National Sovereignty and UK’s Membership of EU

Subject: Politics & Government
Pages: 2
Words: 388
Reading time:
2 min

The UK’s membership of the EU has come in the wake of intense debate, disagreement, and demonstrations requiring the nation to disengage itself from the regional community as it would lose its sovereignty in many ways. The engagement of the UK with the EU was seen by many as a surrender of the nation’s independence in political and economic decisions. In addition, the nation was largely suspicious of the intentions of the larger region is, hampering the growth of the UK.

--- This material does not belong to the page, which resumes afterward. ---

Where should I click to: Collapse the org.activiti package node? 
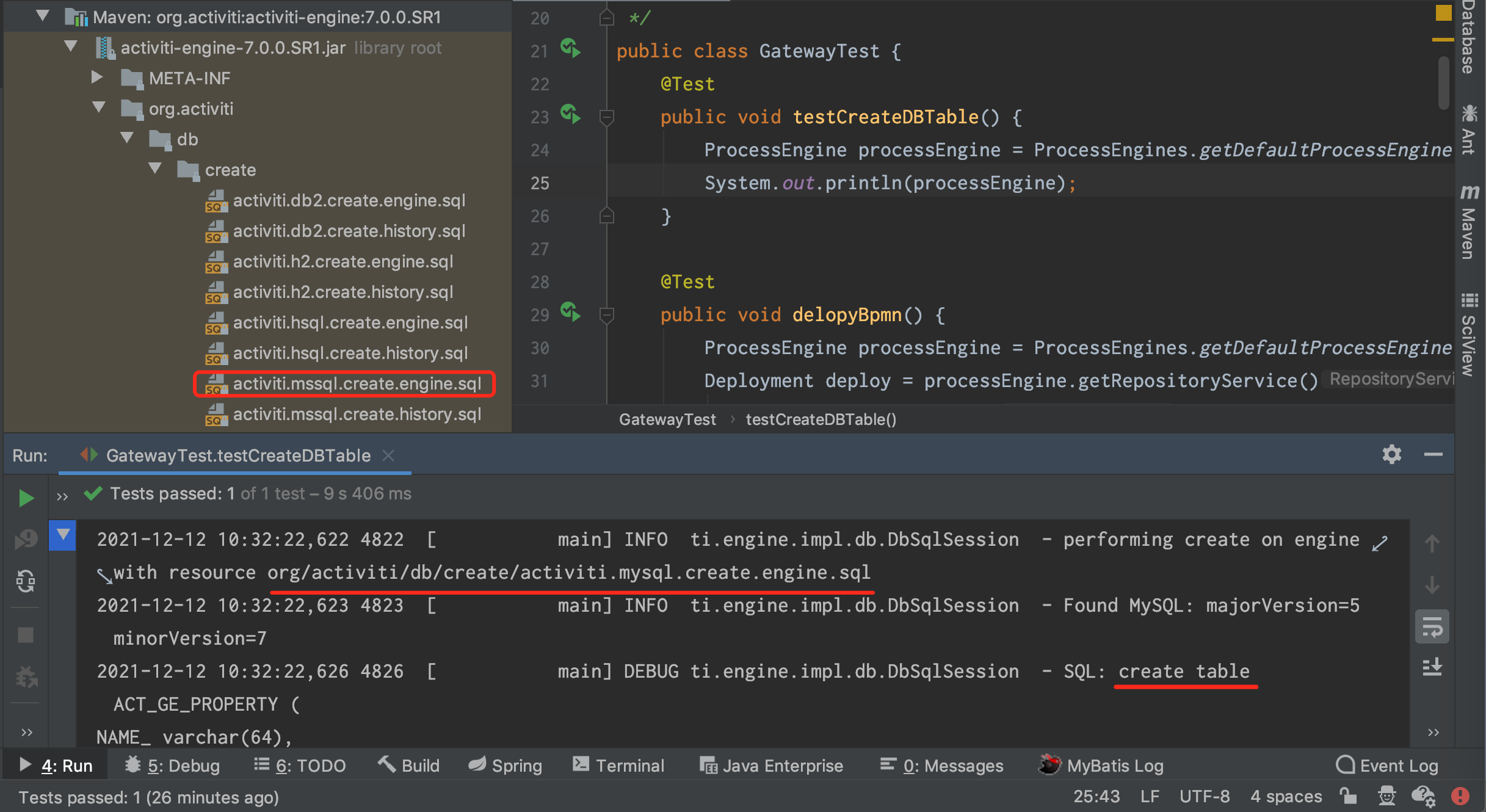coord(98,108)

Reasons that may be put forward to ascertain that the country has lost its independence include the argument that the UK may not pass legislation that lacks consonance with the entire region. As members of the region, nations are expected to enact legislation that enables the community to move together. This may largely slow down the development of the UK as a result of the lost sovereignty. Further, economic decisions can no longer be made by the nation in isolation, as the country will be bound by the economic agreement that is made between the countries, which will require interdependence between the nations making up the region. As a result of this, for example, the country may not be in a position to enact policies that move the country forward economically to stimulate its economy. Additionally, it is believed that the nation may have to share some of its national resources with the rest of the region in encouraging regional growth, which further takes away the country’s sovereignty.

On the other hand, it may be argued that the EU agreement does not operate to take away the sovereignty of the participating nations but to strengthen and deepen ties between independent and sovereign countries. The EU agreement is made in the region between sovereign and independent countries, which come together in the formation of the community and not as a community that surrenders its separate national allegiances to form a unit. As a result, the community’s existence may only be established on the separate participants retaining their national identities and, to an extent, their sovereignties because the community may cease to exist upon the dissolution of the countries. Consequently, this proves that the national sovereignty of the separate nations is not limited to the engagement of the community.